Tuesday, August 31, 2010

1010data: Operating Well in a Parallel Universe?

Recently, I received a blurb from a company named 1010data, claiming that its personnel had been doing columnar databases for more than 30 years. As someone who was integrally involved at a technical level in the big era of database theory development (1975-1988), when everything from relational to versioning to distributed to inverted-list technology (the precursor to much of today’s columnar technology) first saw the light, I was initially somewhat skeptical. This wariness was heightened by receiving marketing claims that performance in data warehousing was better than not only relational databases but also than competitors’ columnar databases, even though 1010data does little in the way of indexing; and this performance improvement applied not only to ad-hoc queries with little discernable pattern, but also to many repetitive queries for which index-style optimization was apparently the logical thing to do.

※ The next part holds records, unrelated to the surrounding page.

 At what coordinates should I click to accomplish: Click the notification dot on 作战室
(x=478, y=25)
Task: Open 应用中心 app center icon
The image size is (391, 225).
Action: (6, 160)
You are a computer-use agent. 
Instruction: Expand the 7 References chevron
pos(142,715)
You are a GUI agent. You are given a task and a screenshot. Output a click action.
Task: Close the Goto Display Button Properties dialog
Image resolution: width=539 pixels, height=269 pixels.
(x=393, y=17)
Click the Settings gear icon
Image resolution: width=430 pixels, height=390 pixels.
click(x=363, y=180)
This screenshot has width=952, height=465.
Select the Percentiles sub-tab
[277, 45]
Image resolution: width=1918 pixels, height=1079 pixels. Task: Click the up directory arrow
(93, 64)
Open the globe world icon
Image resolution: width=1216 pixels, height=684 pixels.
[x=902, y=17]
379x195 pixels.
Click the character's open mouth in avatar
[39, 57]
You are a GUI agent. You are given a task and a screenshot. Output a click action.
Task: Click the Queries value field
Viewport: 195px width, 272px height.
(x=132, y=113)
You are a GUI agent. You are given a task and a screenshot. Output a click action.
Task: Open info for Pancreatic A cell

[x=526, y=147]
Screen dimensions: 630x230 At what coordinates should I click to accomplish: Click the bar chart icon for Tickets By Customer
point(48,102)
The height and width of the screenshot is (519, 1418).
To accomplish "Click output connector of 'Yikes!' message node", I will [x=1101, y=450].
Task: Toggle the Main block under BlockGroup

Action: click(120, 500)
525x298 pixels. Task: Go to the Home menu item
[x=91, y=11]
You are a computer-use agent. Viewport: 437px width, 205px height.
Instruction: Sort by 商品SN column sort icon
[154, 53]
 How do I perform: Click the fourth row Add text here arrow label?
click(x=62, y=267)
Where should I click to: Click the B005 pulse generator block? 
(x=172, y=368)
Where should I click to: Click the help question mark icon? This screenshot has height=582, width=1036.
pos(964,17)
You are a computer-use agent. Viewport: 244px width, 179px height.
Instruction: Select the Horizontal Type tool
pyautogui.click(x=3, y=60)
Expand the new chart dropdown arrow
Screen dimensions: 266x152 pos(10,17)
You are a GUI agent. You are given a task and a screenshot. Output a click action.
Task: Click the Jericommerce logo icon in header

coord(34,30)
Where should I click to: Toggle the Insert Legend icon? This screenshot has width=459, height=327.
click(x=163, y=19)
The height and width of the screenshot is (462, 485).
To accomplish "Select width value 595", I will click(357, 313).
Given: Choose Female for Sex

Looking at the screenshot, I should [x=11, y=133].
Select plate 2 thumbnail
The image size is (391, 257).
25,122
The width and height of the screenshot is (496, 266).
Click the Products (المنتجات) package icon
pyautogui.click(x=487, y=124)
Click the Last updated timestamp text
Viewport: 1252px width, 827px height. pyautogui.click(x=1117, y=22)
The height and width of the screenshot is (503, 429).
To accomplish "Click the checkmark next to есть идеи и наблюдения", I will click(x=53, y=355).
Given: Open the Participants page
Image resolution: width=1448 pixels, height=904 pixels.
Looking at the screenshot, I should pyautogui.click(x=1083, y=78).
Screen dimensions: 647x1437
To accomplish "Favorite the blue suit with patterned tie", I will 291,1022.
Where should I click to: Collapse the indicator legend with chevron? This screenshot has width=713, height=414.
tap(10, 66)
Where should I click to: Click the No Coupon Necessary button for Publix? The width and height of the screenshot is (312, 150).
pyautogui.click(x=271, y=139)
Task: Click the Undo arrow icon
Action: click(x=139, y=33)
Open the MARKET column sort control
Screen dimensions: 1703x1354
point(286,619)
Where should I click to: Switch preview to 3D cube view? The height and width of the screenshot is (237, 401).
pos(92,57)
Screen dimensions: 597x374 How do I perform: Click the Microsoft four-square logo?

1010data’s marketing is not clear as to why this should be so; but after talking to them, and reading their technical white paper, I have come up with a theory as to why it might be so. The theory goes like this: 1010data is not living in the same universe.

That sounds drastic. What I mean by this is, while the great mass of database theory and practice went one way, 1010data went another, back in the 1980s, and by now, in many cases, they really aren’t talking the same language. So what follows is an attempt to recast 1010data’s technology in terms familiar to me. Here’s the way I see it:

Since the 1980s, people have been wrestling with the problem of read and write locks on data. The idea is that if you decide to update a datum while another person is attempting to read it, each of you will see a different value, or the other person can’t predict which value he/she will see. To avoid this, the updater can block all other access via a write lock – which in turn slows down the other person drastically; or the “query from hell” can block updaters via a read lock on all data. In a data warehouse, updates are held and then rushed through at certain times (end of day/week) in order to avoid locking problems. Columnar databases also sometimes provide what is called “versioning”, in which previous values of a datum are kept around, so that the updater can operate on one value while the reader can operate on another.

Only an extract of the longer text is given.